Farmbry’s research and programmatic work has been supported by the Open Society Foundations, the Kresge Foundation, the South African Department of Higher Education and Training, the United States Fulbright Commission, and the U.S. Embassy in South Africa. He is currently working on a project entitled Building a Pipeline for Executive-Level Diversity, Equity, and Inclusion Strategies, which is funded by the IBM Center for the Business of Government.
In February of 2009, Farmbry’s book, Administration and the Other: Explorations of Diversity and Marginalization in the Political Administrative State, was published by Rowman and Littlefield. In August 2012, his book Crisis, Disaster, and Risk: Institutional Response and Emergence was published by M.E. Sharpe. Another book, The War on Poverty: A Retrospective, was published by Rowman and Littlefield in July 2014. And his book Migration and Xenophobia: A Three Country Exploration, examining issues of migration and xenophobia in the United States, Europe, and Southern Africa, was published by Rowman and Littlefield in May 2019.
Farmbry was first introduced to the Society of Friends as a middle school student at Germantown Friends School, in his hometown of Philadelphia. He later spent time attending the Florida Avenue Friends Meeting in Washington, D.C., and the San Antonio (Texas) Friends Meeting.
A Community Effort
The process for identifying the new President at Guilford, which began in the fall of 2020, was chaired by trustees David Hopkins ’91 and Harrison Hickman ’75 and advised by recruiting firm AGB Search. Farmbry’s appointment follows a nationwide search involving 79 applicants, a number narrowed by a 25-member Advisory Board, a 12-member Selection Committee, and finally the Board of Trustees.
Hopkins said the process was designed to engage a wide range of members of the Guilford College community. “The feedback received from students, alumni, faculty, and staff, as well as members of the Quaker Community, was vital to informing every step of the search, from developing the President Position Profile that announced the opportunity to the processing of communal discernment that led to the selection. Kyle is a reflection of so many coming together and being heard.”

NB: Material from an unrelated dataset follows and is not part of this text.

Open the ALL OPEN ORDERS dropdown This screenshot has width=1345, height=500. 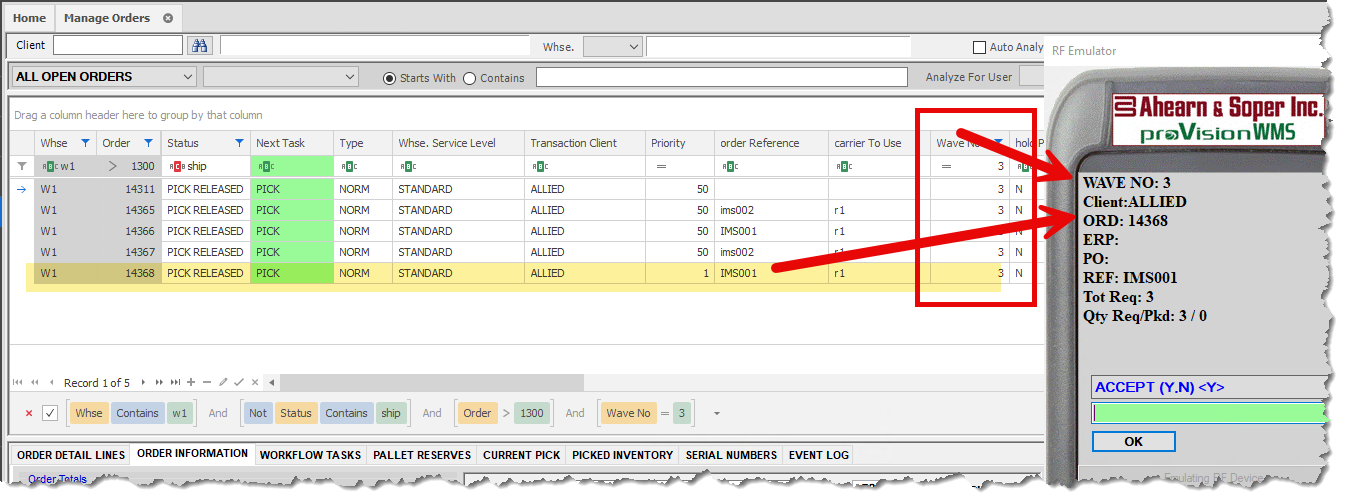189,77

Hickman agreed: “We’re grateful so many members of the Guilford family showed such an interest in this search. We’re as excited as they are with our new President.”
Founded in 1837 as New Garden Boarding School by the Religious Society of Friends, Guilford College is an independent liberal arts college in Greensboro, N.C., with 1,200 students. The College is widely recognized for its commitments to excellence in teaching, service to the wider community and social justice.